View Single Post
  #93  
Old 12-09-2004, 07:37 PM
Cap'n's Avatar
Cap'n Cap'n is offline
Member
 
Join Date: Apr 2004
Location: Calgary
Posts: 471
Cap'n is on a distinguished road
Default

Quote:
Originally Posted by Fish
Thanks Albert.

And Cap'n - I don't want to start rumers so I should clarify. Those stats apply strictly to the infantry. Firing and killing rates have always been higher among the airforce (due to physical distance from the victim), and artillery (due to shared responsiblity and group absolution of these "teamwork" weapons). Also does not apply to some of the horrible attrocities and ethnic war crimes (due to moral distance from the victim).
I have seen lectures given by Grossman and he compares our aversion to harming each other to horned animals that fight members of their own species by ramming head-on against the stongest part of their oponent's body but who will attact a member of another species from the side with a horn in their belly. Piranas hit each other with their tails but will set their teeth to anything else that hits the water, and the only animal a rattlesnake will not bite is another rattlesnake.
In his conclusion he points out that the same techniques used to "take the safety catch off" of modern soldiers to make them more efficient, are present in the media and videogames our children are watching and playing.
Now there's a scary thought for you to think about Bev .

- Chad
Thanks for the clarification and further info. I can easily see how proximity to the victims would play a huge role in the ease of killing the target. Imagine what had to hand combat must have been like for the foot soldiers before the intruduction of firearms. Great cross-references from nature as well.

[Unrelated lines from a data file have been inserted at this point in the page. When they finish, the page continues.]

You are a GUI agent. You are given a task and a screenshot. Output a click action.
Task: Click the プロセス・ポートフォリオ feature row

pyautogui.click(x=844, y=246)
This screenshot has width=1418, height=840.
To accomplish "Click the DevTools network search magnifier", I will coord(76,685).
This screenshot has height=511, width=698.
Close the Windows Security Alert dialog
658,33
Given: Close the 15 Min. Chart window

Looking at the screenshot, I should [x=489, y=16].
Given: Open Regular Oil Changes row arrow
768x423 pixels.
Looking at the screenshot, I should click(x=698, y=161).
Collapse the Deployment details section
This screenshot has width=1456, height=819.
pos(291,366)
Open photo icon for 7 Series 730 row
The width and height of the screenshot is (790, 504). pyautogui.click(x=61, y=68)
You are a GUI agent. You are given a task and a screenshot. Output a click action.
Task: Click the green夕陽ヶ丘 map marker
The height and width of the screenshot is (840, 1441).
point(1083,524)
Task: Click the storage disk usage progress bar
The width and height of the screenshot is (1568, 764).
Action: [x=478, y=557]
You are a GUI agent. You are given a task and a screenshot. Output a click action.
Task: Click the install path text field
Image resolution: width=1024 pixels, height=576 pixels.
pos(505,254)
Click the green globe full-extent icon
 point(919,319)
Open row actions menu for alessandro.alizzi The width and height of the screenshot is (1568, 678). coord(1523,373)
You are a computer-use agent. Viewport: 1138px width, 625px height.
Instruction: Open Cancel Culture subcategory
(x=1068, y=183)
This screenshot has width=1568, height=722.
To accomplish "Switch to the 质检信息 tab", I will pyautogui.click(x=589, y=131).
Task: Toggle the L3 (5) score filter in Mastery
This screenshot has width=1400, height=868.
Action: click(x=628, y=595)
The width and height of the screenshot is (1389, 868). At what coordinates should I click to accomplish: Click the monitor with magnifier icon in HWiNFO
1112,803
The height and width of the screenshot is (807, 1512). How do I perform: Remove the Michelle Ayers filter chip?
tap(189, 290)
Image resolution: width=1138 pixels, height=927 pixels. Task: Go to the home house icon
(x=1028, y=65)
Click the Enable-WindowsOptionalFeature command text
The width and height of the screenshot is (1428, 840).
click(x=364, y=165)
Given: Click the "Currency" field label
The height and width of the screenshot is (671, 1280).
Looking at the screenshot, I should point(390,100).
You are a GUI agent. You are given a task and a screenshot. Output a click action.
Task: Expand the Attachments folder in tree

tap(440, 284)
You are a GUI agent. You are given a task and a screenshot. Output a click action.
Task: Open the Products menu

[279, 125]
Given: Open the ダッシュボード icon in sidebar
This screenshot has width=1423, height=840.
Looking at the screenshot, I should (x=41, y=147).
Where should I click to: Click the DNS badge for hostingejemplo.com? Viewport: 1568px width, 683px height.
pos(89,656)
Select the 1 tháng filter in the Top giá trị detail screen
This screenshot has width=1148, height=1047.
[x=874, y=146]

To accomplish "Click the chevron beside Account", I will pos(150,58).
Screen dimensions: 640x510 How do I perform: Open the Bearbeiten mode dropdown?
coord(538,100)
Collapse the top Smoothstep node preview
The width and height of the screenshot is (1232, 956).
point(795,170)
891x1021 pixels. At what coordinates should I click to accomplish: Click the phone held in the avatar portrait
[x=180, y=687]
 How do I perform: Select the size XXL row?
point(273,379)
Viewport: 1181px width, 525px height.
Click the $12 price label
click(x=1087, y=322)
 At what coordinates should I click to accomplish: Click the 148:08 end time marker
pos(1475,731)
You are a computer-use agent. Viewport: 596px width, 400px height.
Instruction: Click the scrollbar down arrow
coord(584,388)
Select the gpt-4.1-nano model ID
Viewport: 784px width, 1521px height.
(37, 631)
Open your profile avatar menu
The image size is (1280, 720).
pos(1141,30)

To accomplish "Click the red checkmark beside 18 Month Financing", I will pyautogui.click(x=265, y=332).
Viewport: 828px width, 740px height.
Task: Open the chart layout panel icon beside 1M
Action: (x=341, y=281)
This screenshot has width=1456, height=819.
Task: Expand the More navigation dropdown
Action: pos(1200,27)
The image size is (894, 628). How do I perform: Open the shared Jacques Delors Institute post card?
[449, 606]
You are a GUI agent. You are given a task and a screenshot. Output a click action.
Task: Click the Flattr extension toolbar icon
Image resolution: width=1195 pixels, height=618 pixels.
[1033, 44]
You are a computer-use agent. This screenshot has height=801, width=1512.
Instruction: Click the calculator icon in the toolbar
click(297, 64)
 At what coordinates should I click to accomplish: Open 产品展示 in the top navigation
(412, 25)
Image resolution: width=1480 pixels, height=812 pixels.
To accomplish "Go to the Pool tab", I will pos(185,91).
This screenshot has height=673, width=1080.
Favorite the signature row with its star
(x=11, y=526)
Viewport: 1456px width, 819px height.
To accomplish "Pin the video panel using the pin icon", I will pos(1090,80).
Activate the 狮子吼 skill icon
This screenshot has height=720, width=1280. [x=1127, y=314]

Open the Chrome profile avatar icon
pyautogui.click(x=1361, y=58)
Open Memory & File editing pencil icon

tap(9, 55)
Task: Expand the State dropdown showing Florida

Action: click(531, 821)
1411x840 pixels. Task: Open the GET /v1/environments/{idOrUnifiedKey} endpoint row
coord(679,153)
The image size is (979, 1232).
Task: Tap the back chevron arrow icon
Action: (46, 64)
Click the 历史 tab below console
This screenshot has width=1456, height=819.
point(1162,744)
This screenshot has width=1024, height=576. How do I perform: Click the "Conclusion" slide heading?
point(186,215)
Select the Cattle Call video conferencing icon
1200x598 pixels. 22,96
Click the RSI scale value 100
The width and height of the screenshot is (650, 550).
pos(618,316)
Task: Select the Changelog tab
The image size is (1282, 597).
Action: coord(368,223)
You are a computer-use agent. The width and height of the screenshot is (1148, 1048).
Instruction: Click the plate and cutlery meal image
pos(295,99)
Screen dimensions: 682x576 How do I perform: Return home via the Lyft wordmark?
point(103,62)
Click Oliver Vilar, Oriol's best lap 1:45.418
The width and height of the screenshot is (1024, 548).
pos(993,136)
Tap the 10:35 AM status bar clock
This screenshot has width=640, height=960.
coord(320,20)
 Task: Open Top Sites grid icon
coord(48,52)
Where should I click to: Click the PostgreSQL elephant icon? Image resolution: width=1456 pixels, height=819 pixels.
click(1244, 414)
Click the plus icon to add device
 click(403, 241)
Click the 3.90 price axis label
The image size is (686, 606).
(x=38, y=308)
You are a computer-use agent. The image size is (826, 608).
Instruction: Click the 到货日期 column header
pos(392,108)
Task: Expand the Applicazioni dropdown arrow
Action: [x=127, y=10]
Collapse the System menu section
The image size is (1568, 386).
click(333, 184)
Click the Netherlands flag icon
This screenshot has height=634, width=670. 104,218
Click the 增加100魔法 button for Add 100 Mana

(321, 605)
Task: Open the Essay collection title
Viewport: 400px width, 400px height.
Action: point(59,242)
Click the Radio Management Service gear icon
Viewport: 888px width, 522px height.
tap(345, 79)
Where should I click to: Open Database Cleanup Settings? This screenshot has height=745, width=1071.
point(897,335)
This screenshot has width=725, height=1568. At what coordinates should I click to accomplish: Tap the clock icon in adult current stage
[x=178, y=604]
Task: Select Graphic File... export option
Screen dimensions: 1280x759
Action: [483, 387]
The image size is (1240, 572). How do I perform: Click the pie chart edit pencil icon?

I agree with Grossman about the media and it's desensitizing effects, especially on children. Have you ever noticed in a movie theatre more people wince when a dog or cat is harmed than when a person is? I don't think this is because we care more for our pets than our fellow man, we're just used to seeing our fellow man get tortured. This is one of the reasons we don't watch TV or play violent video games in our home.

Did you see the clip of the American soldier describing how listening to music in his helmet served to take him away from the action, make it more like a video game, make it fun? That's straight out of "Starship Troopers". I mean the book, not the cheesey movie.